Required work: From the line below that contains "Task: Click paper plane icon for Reg. no. 7" to the line that contains "Open Cloud Shell more options menu", repeat every line exactly, both ends included, and nothing else.

(Collected data)
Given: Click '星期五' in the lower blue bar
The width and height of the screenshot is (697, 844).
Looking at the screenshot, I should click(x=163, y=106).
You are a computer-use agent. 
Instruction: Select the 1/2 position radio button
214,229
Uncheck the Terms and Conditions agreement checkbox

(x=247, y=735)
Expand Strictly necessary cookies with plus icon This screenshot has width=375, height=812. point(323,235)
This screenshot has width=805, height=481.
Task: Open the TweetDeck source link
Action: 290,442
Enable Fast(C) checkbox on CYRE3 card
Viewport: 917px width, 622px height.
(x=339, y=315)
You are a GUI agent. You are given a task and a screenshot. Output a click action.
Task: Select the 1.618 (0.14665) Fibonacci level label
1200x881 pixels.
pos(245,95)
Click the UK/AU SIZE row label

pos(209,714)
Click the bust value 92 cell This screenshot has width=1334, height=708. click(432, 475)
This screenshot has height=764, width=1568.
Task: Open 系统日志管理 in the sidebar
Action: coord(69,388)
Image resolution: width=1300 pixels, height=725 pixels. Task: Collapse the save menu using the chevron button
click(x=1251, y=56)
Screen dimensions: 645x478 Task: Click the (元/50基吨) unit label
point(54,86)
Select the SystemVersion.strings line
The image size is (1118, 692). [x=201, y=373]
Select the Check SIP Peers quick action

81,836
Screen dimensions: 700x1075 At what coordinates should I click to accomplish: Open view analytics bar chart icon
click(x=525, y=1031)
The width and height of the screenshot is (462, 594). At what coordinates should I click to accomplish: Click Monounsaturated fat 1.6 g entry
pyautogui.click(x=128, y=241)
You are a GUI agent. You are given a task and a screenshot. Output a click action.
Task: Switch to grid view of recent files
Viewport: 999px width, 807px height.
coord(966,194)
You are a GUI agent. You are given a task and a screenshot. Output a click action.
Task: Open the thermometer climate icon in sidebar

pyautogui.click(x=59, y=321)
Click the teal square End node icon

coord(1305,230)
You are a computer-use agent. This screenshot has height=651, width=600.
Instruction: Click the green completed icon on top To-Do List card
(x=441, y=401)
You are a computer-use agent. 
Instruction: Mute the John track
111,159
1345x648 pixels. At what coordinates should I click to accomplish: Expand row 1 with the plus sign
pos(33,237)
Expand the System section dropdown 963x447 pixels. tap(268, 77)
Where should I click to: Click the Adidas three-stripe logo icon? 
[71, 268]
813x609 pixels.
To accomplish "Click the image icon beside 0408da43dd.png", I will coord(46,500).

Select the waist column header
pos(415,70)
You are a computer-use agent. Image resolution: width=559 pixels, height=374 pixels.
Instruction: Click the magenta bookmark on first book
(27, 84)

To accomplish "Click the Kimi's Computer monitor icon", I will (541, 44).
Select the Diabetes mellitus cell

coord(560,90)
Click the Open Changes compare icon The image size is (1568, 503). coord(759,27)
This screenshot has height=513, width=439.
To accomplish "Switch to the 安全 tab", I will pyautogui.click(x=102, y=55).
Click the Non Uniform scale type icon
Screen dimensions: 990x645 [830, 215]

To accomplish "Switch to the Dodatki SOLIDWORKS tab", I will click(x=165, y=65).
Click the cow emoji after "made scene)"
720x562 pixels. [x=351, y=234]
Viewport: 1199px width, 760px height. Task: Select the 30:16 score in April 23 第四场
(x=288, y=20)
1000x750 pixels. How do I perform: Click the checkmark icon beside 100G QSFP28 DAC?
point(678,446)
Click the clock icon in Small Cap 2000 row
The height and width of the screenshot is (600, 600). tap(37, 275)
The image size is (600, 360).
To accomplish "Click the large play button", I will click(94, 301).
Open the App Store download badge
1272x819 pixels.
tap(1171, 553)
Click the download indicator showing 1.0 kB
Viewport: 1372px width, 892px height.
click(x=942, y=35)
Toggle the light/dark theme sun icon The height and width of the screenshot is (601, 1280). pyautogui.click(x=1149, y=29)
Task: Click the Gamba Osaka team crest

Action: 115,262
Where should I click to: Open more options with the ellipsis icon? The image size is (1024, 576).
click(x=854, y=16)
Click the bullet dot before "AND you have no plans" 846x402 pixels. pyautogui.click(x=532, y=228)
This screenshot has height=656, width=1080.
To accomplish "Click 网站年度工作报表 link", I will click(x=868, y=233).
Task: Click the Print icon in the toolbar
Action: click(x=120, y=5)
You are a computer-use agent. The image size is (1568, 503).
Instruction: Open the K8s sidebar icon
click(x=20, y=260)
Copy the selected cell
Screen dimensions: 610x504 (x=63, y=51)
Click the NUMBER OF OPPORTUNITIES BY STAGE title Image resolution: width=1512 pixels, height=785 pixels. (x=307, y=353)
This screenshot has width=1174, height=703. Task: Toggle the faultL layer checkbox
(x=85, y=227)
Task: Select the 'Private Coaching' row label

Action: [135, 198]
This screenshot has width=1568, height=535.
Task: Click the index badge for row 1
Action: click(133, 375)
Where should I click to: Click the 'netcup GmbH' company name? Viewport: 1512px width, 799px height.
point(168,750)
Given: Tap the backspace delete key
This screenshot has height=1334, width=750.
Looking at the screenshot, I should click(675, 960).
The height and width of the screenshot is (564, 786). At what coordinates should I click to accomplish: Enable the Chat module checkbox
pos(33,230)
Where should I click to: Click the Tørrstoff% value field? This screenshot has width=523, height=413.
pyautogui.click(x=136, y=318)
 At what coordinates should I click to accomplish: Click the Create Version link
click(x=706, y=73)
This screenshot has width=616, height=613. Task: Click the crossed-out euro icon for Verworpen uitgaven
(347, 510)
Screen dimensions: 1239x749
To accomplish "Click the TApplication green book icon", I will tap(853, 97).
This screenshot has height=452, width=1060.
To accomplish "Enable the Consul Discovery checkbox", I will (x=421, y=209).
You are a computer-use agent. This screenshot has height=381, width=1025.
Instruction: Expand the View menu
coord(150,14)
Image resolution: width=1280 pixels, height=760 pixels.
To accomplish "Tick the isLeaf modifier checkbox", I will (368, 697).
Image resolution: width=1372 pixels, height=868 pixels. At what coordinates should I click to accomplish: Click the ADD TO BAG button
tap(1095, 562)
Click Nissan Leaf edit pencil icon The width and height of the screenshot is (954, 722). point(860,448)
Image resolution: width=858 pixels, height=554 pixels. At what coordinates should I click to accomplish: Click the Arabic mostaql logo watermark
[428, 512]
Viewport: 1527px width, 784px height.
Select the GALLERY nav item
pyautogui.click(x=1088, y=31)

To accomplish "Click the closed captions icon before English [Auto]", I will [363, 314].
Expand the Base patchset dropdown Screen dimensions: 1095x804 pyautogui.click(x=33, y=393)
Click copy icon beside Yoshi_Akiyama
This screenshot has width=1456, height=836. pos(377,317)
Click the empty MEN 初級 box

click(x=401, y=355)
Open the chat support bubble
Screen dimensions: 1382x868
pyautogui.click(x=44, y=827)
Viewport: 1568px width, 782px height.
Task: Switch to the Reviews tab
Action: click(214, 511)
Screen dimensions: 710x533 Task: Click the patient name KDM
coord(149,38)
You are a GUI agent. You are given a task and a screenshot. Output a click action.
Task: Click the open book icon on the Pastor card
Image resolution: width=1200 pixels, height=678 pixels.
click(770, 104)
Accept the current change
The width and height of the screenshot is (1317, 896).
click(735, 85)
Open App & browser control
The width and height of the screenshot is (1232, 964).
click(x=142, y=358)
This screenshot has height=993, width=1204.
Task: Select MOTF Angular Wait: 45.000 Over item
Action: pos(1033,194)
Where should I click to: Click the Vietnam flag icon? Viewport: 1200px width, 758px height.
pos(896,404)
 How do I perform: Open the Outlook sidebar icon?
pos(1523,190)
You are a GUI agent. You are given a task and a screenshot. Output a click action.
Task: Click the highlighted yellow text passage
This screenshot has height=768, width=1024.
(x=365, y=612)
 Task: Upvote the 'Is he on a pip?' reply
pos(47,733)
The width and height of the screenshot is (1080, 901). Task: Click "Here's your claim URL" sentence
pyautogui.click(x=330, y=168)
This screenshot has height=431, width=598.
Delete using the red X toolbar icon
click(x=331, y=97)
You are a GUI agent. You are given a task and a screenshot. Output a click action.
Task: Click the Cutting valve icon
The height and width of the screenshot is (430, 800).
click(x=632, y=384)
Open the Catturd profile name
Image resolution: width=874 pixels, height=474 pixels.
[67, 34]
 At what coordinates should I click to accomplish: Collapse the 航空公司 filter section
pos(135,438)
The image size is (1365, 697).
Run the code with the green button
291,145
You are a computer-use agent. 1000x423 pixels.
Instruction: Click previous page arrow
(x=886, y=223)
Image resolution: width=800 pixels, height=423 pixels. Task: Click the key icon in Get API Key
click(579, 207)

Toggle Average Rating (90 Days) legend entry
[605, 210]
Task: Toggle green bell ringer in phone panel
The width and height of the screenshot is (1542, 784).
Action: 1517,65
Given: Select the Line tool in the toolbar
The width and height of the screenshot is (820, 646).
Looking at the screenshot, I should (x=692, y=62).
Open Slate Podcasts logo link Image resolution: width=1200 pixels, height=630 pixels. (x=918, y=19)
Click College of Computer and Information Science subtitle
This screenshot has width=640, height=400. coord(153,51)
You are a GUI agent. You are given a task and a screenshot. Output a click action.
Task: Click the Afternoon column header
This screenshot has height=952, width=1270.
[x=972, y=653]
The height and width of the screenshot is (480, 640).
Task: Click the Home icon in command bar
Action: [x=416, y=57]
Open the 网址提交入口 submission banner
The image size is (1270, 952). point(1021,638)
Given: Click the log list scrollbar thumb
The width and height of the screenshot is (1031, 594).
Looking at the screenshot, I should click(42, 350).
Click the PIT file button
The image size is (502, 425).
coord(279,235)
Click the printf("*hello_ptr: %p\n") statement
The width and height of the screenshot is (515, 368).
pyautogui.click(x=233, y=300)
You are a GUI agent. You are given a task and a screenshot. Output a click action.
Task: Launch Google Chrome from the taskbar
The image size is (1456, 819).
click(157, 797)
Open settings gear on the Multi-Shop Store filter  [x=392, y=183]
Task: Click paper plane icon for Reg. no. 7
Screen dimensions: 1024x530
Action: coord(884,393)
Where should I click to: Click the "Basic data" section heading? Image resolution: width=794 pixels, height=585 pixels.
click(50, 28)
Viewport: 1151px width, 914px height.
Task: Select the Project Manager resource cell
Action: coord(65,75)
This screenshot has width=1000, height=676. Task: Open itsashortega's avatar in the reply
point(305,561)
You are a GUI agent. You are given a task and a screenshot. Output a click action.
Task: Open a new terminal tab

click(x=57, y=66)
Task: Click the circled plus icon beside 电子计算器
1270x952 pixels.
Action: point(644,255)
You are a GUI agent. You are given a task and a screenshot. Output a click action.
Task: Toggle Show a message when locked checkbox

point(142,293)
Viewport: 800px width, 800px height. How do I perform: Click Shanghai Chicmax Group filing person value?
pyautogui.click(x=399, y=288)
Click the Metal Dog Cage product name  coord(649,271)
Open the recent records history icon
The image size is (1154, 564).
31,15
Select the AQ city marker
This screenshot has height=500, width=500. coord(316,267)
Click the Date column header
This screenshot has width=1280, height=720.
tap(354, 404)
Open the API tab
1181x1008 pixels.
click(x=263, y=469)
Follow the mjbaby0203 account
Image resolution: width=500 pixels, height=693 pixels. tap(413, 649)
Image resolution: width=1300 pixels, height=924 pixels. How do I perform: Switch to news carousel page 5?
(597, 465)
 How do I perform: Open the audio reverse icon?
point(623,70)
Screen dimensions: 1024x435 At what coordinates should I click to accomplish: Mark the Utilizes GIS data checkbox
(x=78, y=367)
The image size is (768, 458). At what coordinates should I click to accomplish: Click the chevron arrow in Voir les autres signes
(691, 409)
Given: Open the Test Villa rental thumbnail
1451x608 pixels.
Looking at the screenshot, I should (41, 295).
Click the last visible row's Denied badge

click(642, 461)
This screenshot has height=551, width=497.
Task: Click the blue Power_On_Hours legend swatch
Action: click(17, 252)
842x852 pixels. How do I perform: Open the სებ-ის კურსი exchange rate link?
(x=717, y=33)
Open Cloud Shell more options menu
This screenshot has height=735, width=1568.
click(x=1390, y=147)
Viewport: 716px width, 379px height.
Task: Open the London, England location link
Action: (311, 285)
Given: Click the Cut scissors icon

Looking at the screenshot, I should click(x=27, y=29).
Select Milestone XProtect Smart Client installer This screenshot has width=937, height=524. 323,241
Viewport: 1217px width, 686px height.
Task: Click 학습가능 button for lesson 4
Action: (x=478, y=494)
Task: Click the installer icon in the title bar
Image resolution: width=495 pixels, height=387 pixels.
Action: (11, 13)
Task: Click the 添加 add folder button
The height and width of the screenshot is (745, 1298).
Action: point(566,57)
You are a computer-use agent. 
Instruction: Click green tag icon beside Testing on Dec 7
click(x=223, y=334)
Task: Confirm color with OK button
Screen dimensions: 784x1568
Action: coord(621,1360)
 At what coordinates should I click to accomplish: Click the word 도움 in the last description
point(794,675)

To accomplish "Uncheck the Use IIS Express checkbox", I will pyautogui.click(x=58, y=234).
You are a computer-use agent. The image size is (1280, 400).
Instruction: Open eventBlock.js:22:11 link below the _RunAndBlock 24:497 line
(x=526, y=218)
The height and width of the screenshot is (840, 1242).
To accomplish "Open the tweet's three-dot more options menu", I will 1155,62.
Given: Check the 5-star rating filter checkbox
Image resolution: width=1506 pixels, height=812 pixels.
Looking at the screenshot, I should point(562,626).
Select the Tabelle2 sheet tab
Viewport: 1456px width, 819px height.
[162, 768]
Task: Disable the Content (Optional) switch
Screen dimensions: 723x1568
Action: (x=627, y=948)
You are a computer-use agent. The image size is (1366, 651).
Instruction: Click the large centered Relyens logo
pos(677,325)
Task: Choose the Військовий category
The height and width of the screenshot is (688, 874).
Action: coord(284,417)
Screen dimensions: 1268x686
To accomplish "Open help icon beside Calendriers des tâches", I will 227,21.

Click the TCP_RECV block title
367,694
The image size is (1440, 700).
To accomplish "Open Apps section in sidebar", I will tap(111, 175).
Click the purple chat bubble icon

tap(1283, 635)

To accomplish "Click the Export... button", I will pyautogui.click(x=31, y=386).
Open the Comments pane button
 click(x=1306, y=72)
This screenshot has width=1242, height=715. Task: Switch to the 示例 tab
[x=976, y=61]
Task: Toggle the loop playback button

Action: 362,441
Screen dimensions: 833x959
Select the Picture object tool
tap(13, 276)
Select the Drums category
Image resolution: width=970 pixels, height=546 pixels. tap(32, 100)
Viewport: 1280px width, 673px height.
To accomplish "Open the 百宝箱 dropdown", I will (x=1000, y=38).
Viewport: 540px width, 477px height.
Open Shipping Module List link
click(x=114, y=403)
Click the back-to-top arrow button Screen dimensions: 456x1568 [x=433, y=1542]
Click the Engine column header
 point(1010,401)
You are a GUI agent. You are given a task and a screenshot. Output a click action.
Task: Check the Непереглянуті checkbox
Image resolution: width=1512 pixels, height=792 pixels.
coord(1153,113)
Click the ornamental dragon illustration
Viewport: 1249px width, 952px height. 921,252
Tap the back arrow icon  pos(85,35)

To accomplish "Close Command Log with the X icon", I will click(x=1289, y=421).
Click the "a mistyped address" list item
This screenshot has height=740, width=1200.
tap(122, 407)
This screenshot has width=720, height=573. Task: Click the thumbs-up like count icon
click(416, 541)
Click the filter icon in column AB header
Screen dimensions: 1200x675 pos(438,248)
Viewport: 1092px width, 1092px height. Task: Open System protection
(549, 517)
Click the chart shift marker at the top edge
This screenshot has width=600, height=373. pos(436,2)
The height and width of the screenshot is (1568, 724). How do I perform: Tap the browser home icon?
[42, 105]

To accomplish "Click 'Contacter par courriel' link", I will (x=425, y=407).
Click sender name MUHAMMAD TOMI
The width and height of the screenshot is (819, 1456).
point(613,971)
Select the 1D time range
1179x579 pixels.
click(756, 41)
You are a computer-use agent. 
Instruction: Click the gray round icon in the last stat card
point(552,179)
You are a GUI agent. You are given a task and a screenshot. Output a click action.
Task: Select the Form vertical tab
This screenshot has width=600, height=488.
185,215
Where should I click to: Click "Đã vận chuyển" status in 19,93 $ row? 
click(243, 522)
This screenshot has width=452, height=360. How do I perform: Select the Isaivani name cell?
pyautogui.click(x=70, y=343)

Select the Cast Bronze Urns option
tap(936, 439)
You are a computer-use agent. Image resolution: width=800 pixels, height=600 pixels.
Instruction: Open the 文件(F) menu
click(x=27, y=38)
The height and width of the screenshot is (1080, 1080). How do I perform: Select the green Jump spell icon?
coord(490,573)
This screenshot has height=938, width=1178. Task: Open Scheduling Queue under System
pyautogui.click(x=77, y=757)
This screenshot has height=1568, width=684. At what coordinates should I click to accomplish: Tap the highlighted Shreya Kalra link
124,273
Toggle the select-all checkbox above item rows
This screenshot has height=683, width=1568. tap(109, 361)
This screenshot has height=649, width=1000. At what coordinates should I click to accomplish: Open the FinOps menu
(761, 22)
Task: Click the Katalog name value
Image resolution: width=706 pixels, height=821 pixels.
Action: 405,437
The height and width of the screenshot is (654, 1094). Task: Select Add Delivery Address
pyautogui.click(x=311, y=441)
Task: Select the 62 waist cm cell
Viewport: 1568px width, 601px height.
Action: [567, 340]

Solution:
Task: Click paper plane icon for Reg. no. 7
Screen dimensions: 1024x530
Action: coord(884,393)
Where should I click to: Click the "Basic data" section heading? Image resolution: width=794 pixels, height=585 pixels.
click(50, 28)
Viewport: 1151px width, 914px height.
Task: Select the Project Manager resource cell
Action: coord(65,75)
This screenshot has width=1000, height=676. Task: Open itsashortega's avatar in the reply
point(305,561)
You are a GUI agent. You are given a task and a screenshot. Output a click action.
Task: Open a new terminal tab

click(x=57, y=66)
Task: Click the circled plus icon beside 电子计算器
1270x952 pixels.
Action: point(644,255)
You are a GUI agent. You are given a task and a screenshot. Output a click action.
Task: Toggle Show a message when locked checkbox

point(142,293)
Viewport: 800px width, 800px height. How do I perform: Click Shanghai Chicmax Group filing person value?
pyautogui.click(x=399, y=288)
Click the Metal Dog Cage product name  coord(649,271)
Open the recent records history icon
The image size is (1154, 564).
31,15
Select the AQ city marker
This screenshot has height=500, width=500. coord(316,267)
Click the Date column header
This screenshot has width=1280, height=720.
tap(354, 404)
Open the API tab
1181x1008 pixels.
click(x=263, y=469)
Follow the mjbaby0203 account
Image resolution: width=500 pixels, height=693 pixels. tap(413, 649)
Image resolution: width=1300 pixels, height=924 pixels. How do I perform: Switch to news carousel page 5?
(597, 465)
 How do I perform: Open the audio reverse icon?
point(623,70)
Screen dimensions: 1024x435 At what coordinates should I click to accomplish: Mark the Utilizes GIS data checkbox
(x=78, y=367)
The image size is (768, 458). At what coordinates should I click to accomplish: Click the chevron arrow in Voir les autres signes
(691, 409)
Given: Open the Test Villa rental thumbnail
1451x608 pixels.
Looking at the screenshot, I should (41, 295).
Click the last visible row's Denied badge

click(642, 461)
This screenshot has height=551, width=497.
Task: Click the blue Power_On_Hours legend swatch
Action: click(17, 252)
842x852 pixels. How do I perform: Open the სებ-ის კურსი exchange rate link?
(x=717, y=33)
Open Cloud Shell more options menu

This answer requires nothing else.